= Text extract =
####################

IS THE MATRILINEAR TEST ETHNIC OR RELIGIOUS?

As I have pointed out in the previous section, Jewish identity is very diverse. ‘Cultural Jews’ might not be ‘religious Jews’; those who are unquestionably Jewish under Jewish law as interpreted by the Orthodox (halachical Jews) might lead completely secular lives, while the Jewish religion might play a primary role in the life of individuals who consider themselves as full-fledged Jews, but are not halachically so. However, in the JFS case, the Court had to deal with the Orthodox religious criteria of membership, that is, with a simple and strict rule: to be Jewish, one must be born to a woman who is Jewish by birth or by Orthodox conversion. The High Court judge who heard the case in first instance, actually dismissed the allegations of racial discrimination, on the basis that the admissions criteria were religious and not racial.30 The school policy was therefore in keeping with government regulations that permit faith schools to favour adherents to their designated faith. This decision lead to a certainly more desirable result; it did not, however, capture the complexity of the matrilinear rule. As it emerges from the JFS case, there is an undeniable disadvantage in not being born to a Jewish mother, and the availability of conversion does not fully eliminate this problem, because, inter alia, it is not within the control of the applicant. Lord Rodgers, in his dissenting opin  ion, only partially captures this aspect, when he states that M.'s correct comparator is not another applicant born to an (‘ethnic’) Jewish mother, but one born to an Italian Catholic one, who converted into Judaism via Orthodox criteria.31

 Conversion certainly dilutes the ‘ethnic’ nature of the test, but it does not change the key aspect of it, i.e., the fact that Orthodox criteria of membership in the first place are not based on an individual choice, but on certain characteristics that one's mother must possess. M. is discriminated against in his access to the JFS because of his mother's status as a non-Jew. The child of another Italian Catholic woman converted by an Orthodox rabbi into Judaism would have been admitted to the JFS thanks to his mother's status as a ‘Jew by choice.’ Given the irrelevance of the racial/ethnic origins of the Jewish mother, what conversion actually does is to render the test based on descent rather than on ethnicity.

####################

= Raw data =
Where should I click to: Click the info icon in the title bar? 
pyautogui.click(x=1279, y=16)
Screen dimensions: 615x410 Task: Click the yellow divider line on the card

####################

= What is asked =
Answer these questions from the text on the matrilinear test:
1. On what basis did the High Court judge dismiss the allegations of racial discrimination?
2. According to Lord Rodgers, who is M.'s correct comparator?
3. What does conversion render the test based on, rather than on ethnicity?

= Exercise result =
1. The admissions criteria were religious and not racial.
2. An applicant born to an Italian Catholic mother who converted to Judaism via Orthodox criteria.
3. Descent.